- Activity:
Output only the lines below from the one containing "You are a computer-use agent." to the one containing "Instruction: Click the", exactly as written, both ends kept.
(Beginning of Exercise input)
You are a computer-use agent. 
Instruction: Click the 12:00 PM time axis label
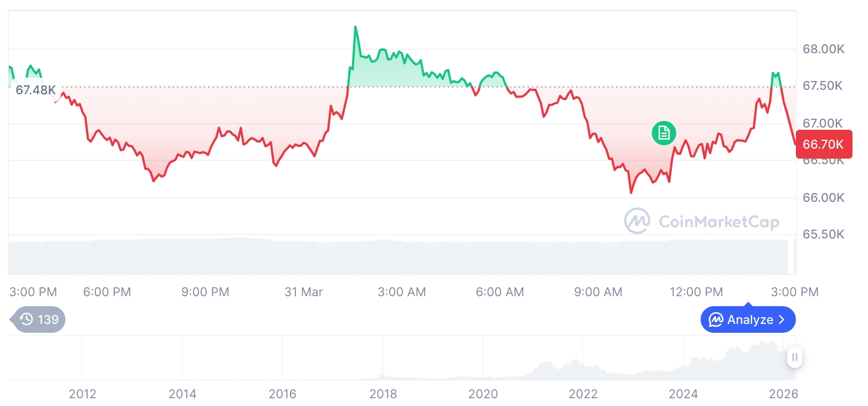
(End of Exercise input)
(Beginning of Exercise input)
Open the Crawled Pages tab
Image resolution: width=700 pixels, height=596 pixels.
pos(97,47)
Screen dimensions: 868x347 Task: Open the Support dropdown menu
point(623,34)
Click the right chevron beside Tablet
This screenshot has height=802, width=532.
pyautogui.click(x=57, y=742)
(End of Exercise input)
- Answer:
You are a computer-use agent. 
Instruction: Click the 12:00 PM time axis label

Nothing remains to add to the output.